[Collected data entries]
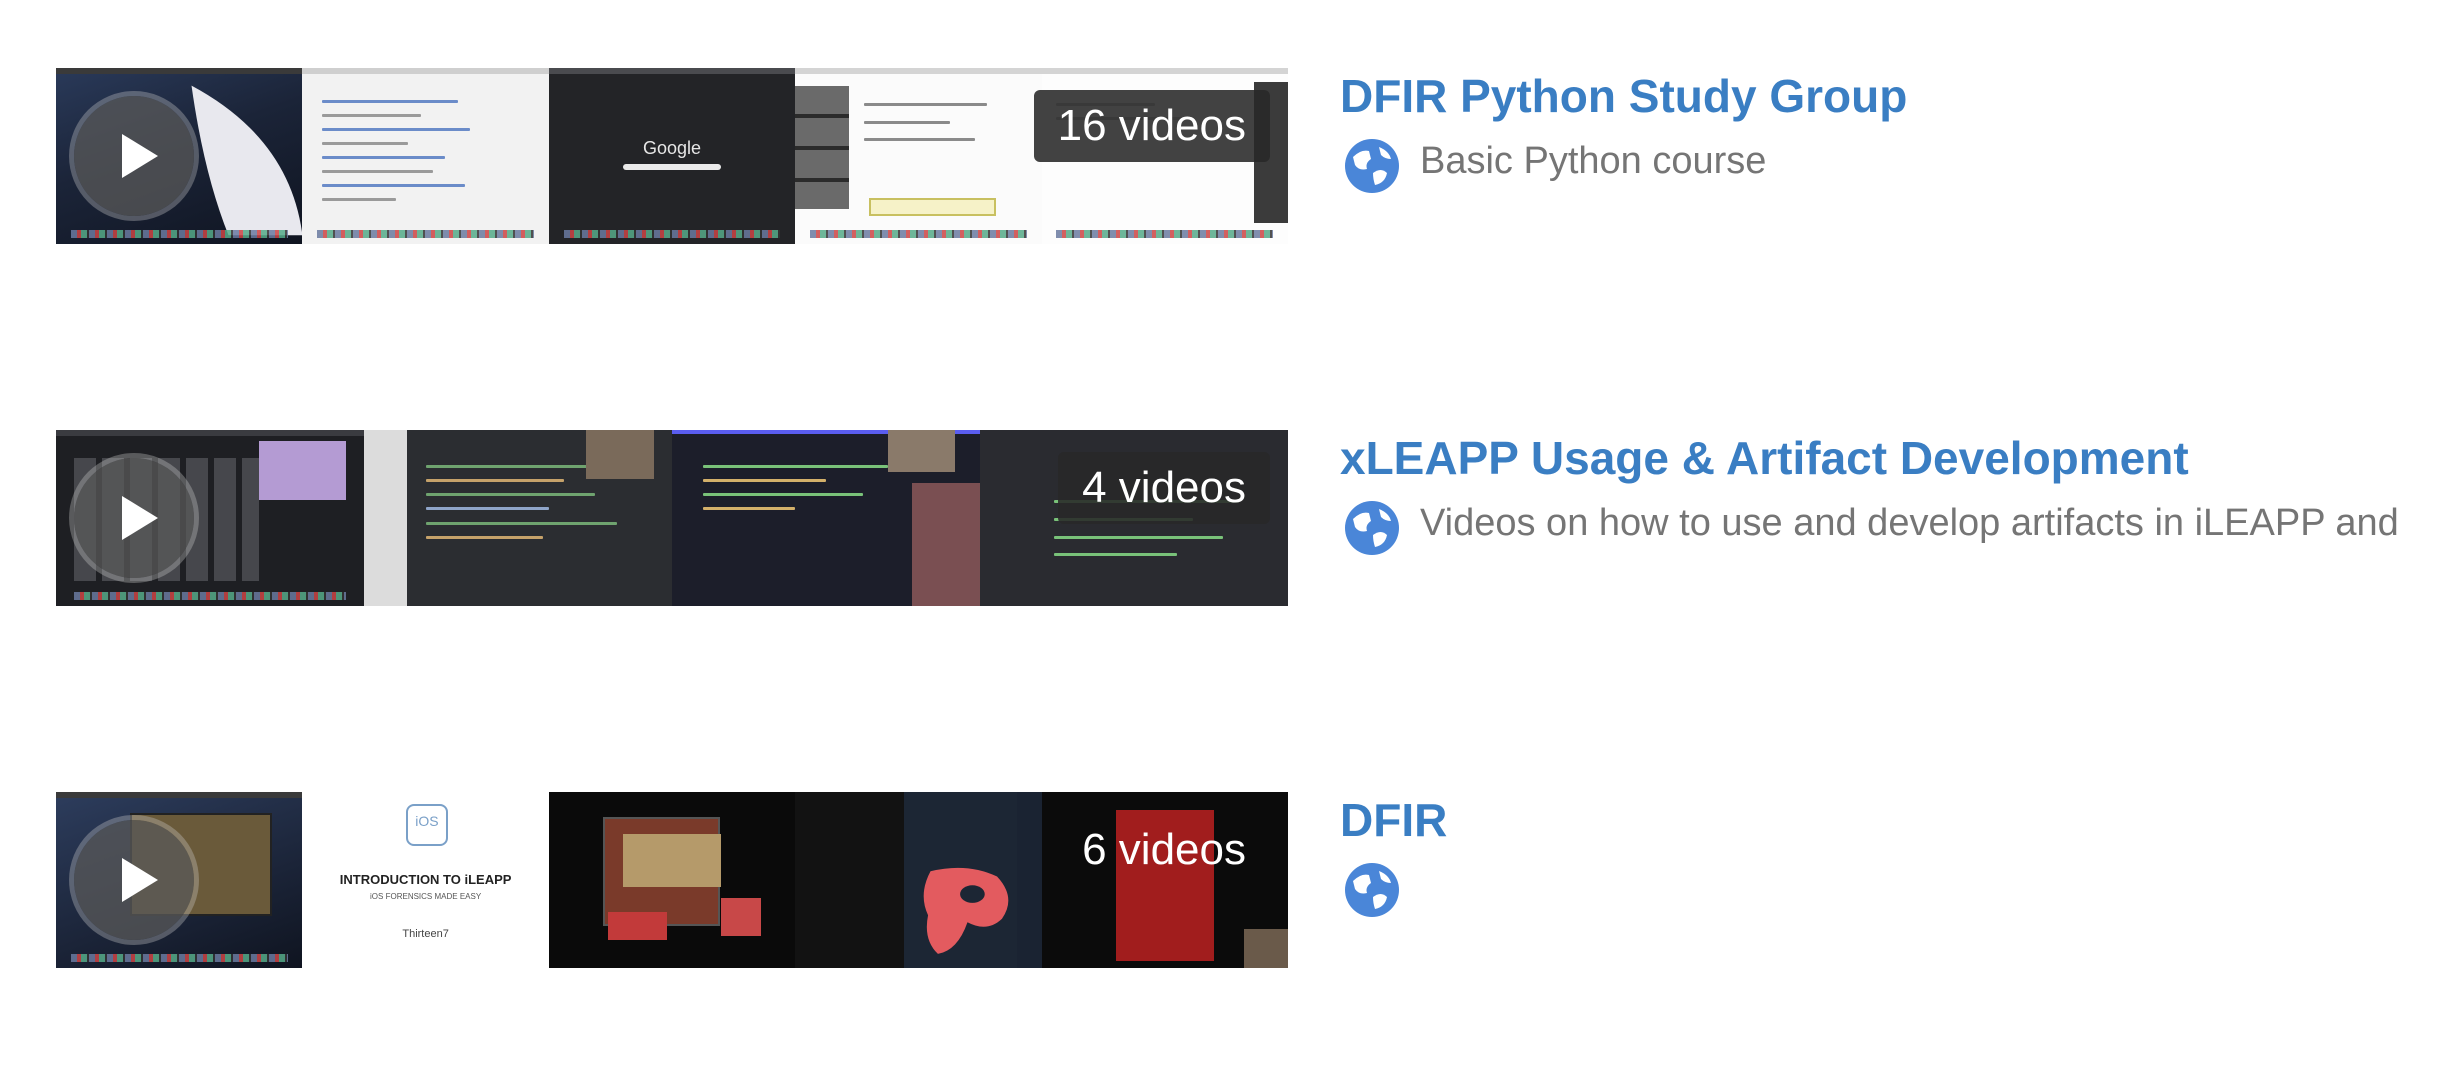  I want to click on intro-title-text: INTRODUCTION TO iLEAPP, so click(426, 880).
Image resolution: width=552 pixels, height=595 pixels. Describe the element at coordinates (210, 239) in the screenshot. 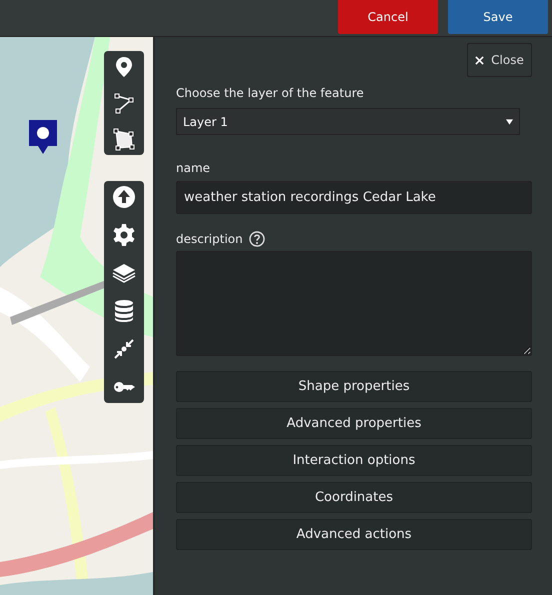

I see `field-label: description` at that location.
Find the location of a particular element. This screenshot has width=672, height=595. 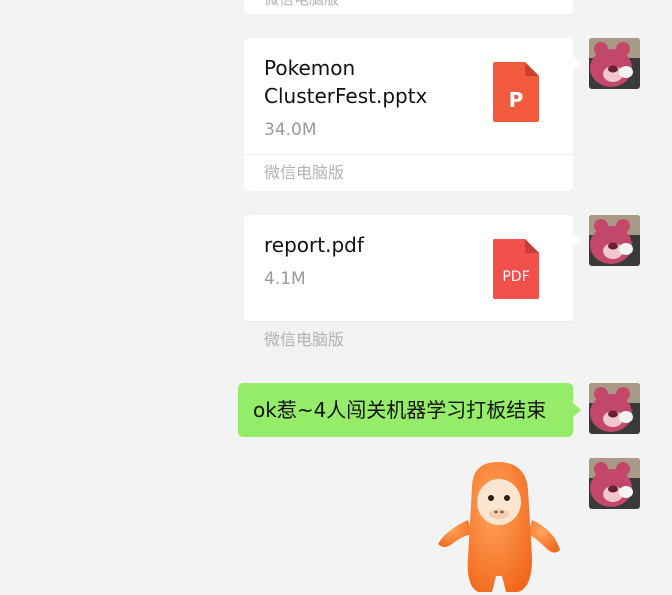

pptx-icon-letter: P is located at coordinates (516, 100).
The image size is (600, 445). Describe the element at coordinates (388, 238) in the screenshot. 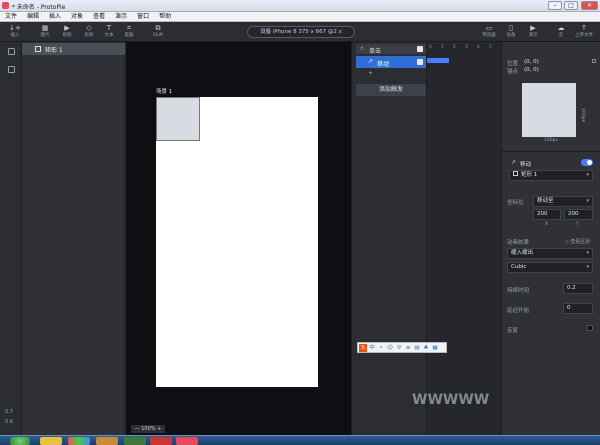

I see `interactions-panel` at that location.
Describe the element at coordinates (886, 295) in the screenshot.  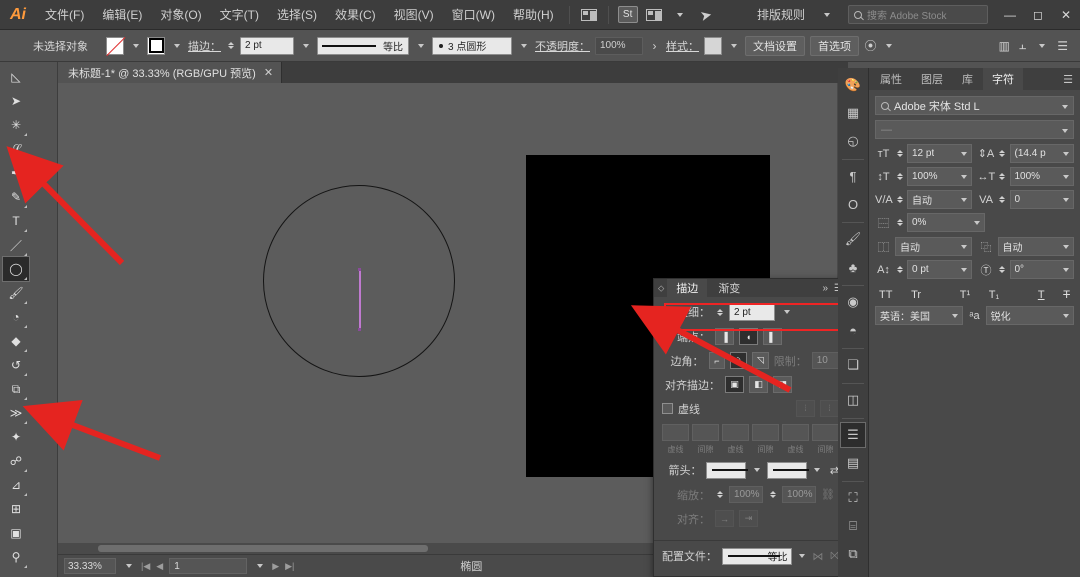
I see `all-caps-button: TT` at that location.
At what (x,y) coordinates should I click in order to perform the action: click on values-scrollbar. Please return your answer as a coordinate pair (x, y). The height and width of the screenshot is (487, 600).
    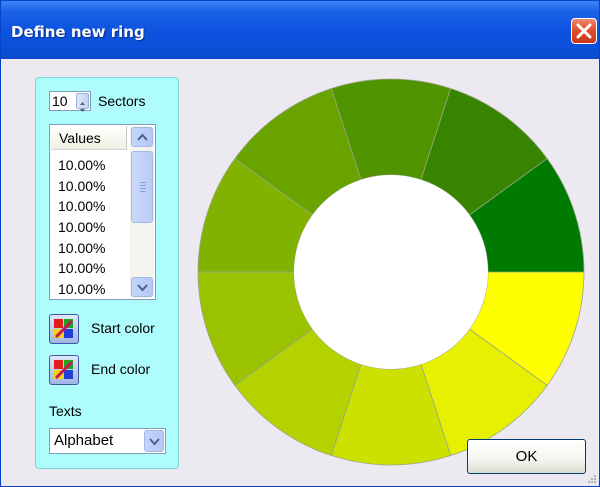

Task> Rewrite every line of the data above as a numbered list, skipping blank lines and leaving out the pictures.

Answer to this problem>
1.   I want to click on intro-title-text: INTRODUCTION TO iLEAPP, so click(426, 880).
2. Image resolution: width=552 pixels, height=595 pixels. Describe the element at coordinates (210, 239) in the screenshot. 
3. I see `field-label: description` at that location.
4. Find the location of a particular element. This screenshot has width=672, height=595. 
5. pptx-icon-letter: P is located at coordinates (516, 100).
6. The image size is (600, 445). Describe the element at coordinates (388, 238) in the screenshot. 
7. I see `interactions-panel` at that location.
8. Describe the element at coordinates (886, 295) in the screenshot.  
9. I see `all-caps-button: TT` at that location.
10. At what (x,y) coordinates should I click in order to perform the action: click on values-scrollbar. Please return your answer as a coordinate pair (x, y). The height and width of the screenshot is (487, 600).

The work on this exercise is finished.